Looking at pictures like this one (South Drive, Golden Gate Park, probably dating to the late nineteenth century, SFPL/AAA-8339), it’s tempting to romanticize the park before the advent of the automobile. But the following hair-raising report from the San Francisco Chronicle, Feb. 21, 1886, paints quite a different picture.
” One of the most exciting and serious runaways that ever occurred in Golden Gate Park took place there yesterday afternoon. Miss Lillie Linnikau of 927 Golden Gate Avenue and a friend thought to enjoy the delights of an afternoon ride around the park, and accordingly hired a rig at French’s livery stable on Golden Gate Avenue, consisting of a sprightly animal and a two-wheeled phaeton. All went serenely until the pleasure-seekers reached the corner of Stanyan and Haight streets, where the horse became very much alarmed at the Ocean Railroad dummy. In a moment he was unmanageable, and started off at a dangerous speed, throwing both the ladies out and injuring one quite severely.

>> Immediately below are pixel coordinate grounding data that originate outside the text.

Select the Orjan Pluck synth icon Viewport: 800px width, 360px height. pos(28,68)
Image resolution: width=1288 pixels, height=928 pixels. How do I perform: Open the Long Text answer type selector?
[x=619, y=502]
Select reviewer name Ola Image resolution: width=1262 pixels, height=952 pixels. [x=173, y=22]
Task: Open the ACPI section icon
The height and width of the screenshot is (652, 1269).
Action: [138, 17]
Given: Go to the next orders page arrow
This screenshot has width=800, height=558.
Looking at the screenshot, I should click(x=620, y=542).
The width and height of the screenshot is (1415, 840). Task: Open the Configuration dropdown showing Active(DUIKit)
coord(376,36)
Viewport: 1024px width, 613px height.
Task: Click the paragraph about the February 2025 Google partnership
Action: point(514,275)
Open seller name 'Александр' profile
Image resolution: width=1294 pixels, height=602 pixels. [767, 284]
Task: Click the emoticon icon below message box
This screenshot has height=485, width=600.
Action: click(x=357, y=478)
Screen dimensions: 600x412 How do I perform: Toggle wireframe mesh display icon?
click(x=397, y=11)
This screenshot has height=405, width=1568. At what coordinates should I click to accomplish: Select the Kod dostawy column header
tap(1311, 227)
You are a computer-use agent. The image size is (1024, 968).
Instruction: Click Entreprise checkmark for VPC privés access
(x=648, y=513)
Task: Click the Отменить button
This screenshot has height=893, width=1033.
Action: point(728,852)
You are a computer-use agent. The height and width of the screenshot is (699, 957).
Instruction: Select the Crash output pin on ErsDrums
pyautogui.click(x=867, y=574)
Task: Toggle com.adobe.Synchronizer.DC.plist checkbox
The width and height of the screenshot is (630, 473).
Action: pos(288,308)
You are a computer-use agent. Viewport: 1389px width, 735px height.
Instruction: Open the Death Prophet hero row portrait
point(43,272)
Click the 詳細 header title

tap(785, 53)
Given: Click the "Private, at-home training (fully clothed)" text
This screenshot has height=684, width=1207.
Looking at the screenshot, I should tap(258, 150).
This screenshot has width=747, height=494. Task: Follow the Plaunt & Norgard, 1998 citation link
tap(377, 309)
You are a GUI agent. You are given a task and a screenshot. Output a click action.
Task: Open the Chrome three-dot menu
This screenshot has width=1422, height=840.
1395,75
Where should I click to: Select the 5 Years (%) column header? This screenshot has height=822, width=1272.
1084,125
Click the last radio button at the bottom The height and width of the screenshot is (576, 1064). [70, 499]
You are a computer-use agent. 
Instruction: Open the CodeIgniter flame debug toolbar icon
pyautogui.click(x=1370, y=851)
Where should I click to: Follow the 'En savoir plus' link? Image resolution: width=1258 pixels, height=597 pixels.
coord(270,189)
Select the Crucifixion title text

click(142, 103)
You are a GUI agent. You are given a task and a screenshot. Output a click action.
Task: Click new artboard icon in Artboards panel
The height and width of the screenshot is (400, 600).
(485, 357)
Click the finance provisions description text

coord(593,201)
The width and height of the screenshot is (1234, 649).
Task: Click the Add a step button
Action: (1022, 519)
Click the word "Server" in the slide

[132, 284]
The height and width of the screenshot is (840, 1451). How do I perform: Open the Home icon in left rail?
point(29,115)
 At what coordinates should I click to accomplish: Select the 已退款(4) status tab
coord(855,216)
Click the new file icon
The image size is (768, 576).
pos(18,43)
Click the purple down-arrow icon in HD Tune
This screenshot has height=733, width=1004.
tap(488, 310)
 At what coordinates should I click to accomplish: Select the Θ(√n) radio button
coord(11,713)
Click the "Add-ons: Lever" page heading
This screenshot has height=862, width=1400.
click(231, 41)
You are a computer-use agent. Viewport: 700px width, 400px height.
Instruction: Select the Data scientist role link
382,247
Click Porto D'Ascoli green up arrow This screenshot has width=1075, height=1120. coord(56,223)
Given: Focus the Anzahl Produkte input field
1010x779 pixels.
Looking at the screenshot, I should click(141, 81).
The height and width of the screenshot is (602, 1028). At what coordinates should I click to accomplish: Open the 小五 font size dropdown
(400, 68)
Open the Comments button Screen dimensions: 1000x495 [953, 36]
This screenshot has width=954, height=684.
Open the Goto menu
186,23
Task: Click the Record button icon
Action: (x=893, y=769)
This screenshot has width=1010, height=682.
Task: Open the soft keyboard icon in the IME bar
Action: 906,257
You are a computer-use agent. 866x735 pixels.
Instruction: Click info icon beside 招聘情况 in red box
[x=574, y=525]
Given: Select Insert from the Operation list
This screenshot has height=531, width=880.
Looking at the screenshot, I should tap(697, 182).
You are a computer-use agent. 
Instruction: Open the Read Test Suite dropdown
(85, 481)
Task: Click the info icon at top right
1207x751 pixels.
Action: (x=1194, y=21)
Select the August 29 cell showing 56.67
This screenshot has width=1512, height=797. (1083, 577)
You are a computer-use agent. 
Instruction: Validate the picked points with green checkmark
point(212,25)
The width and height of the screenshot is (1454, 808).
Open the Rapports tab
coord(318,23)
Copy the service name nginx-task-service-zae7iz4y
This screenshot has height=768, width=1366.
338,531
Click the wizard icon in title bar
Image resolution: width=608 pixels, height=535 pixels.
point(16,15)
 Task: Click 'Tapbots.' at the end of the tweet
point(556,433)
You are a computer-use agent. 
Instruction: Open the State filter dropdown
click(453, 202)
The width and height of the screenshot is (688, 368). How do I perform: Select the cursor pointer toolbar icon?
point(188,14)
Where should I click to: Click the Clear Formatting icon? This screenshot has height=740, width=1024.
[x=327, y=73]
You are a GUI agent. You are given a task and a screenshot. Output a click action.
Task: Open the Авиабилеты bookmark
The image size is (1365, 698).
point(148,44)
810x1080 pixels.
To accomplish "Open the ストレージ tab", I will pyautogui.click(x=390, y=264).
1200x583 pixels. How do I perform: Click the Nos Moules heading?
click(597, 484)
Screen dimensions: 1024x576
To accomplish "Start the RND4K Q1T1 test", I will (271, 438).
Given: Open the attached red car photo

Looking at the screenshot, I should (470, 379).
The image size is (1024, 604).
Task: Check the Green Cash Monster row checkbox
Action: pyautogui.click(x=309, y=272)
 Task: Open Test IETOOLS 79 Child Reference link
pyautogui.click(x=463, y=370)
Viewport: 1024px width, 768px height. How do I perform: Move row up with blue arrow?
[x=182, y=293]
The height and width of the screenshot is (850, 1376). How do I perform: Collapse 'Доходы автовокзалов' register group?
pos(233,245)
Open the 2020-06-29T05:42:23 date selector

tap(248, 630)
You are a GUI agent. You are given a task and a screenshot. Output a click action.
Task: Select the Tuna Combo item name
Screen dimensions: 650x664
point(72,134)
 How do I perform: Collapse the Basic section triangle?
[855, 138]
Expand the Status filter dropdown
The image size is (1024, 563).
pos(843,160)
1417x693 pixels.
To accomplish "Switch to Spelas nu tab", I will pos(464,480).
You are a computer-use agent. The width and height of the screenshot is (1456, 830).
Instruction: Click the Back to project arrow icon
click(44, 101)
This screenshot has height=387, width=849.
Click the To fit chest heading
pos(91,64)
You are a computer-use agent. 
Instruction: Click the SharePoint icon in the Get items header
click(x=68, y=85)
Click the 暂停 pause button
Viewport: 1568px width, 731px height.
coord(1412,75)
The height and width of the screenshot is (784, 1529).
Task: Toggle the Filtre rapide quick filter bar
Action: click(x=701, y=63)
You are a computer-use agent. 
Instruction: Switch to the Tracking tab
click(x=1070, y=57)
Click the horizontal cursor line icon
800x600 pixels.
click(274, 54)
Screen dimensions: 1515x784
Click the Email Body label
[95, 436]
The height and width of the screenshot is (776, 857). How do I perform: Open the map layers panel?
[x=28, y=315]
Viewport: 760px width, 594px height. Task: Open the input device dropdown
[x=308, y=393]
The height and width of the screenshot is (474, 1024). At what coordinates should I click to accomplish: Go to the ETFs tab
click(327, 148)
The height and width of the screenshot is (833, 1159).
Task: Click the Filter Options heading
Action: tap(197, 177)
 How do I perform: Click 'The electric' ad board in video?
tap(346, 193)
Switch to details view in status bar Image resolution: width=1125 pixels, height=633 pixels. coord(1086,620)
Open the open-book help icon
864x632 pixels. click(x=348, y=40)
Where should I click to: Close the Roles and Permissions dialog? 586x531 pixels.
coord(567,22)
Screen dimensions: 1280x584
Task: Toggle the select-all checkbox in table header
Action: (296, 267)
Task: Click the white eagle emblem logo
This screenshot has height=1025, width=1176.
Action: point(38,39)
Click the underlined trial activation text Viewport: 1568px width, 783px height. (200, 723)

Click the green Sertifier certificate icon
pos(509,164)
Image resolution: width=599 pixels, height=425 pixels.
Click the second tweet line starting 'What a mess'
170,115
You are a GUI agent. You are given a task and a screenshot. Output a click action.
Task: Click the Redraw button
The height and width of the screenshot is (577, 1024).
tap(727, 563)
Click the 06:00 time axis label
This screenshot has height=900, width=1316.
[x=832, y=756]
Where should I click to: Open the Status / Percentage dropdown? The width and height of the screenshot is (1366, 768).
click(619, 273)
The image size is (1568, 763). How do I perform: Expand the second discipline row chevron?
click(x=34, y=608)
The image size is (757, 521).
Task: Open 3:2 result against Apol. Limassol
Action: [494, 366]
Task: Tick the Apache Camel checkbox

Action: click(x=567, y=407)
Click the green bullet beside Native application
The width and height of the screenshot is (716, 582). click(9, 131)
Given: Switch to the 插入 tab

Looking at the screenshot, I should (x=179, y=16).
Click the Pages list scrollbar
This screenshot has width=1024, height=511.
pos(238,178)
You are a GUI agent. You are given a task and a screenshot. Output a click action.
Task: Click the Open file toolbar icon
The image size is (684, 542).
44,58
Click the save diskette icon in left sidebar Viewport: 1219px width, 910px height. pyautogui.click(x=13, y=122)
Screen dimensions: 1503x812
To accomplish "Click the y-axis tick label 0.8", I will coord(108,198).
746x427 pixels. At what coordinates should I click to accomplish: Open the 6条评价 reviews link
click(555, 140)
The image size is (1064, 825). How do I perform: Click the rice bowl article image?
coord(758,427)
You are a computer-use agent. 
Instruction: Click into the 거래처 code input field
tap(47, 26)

Reaching the main entrance of the park, the horse, by this time fairly crazed, turned in and tore up the avenue at a frightful pace, the cart bounding and dodging around in the animal’s rear as if hardly touching the ground. At the place called Chickens’ Point — the mound covered with greensward, where the children play and older persons lounge — were standing the handsome family horse and double-seated phaeton belonging to Mrs. Hoadley, in which latter she was seated with the two Misses Rogers. Seeing the great peril that threatened them in an instant, she endeavored to turn her horse to one side and give free way to the maddened runaway, but too late. One shaft of the cart struck Mrs. Hoadley’s horse just above the breast collar and plunged into the creature’s lungs nearly eighteen inches, and snapped off like a straw.
The obstacle turned the runaway from his forward course around to the right, where was standing one of Bridge’s rigs, driven by J. King. Mr King was more successful than Mrs. Hoadley in getting out of the way. He gave his animal a cut with the whip that caused her to shoot ahead with a jump about twenty feet, and the passing cart caught the bind wheel, doing no other damage but spring the axle. From this point the frenzied beast plunged right down the stairs into the small grounds occupied by seats and filled with vehicles and people.
The first obstacle encountered was a buggy occupied by Mr. and Mrs. Detrick, which was smashed into fragments in an instant and Mrs. Detrick very badly injured. Another buggy standing near suffered a like fate, and the horses attached to both became frightened and ran away. The mad career of the runaway came suddenly to an end in another moment by his jumping into a garden plot on the opposite side and getting so entangled in the harness that he fell and was caught.
In the music grounds there was a fearful panic. Three mad horses were tearing around and the area was densely filled with people, but fortunately they were all subdued without anything more than some severe bruising and scratching, resulting in the rush of the crowd.
Mrs. Hoadley’s horse stood perfectly quiet amid all the excitement and the instant after the shaft struck him she bounded out of her phaeton and pulled the broken fragment out of his bleeding breast. The animal simply trembled and cried, but still never moved and Mrs. Hoadley held a handkerchief to the wound until Mr. King returned with Dr. Teval. As quietly as possible the ambulance kept by the Society for the Prevention of Cruelty to Animals was procured and the bleeding horse conveyed to Dr. Teval’s veterinary hospital.
Had the runaway horse proceeded twenty or thirty feet further before turning into the music ground the havoc would necessarily have been frightful, as the seats and walks all along were closely crowded with women and children and escape would have been impossible. And had the former regulations of forbidding teams and vehicles to stand in the public grounds been in force much of the mischief that did result would have been avoided. The authorities state that today and in the future no vehicles will be allowed in that part of the grounds.”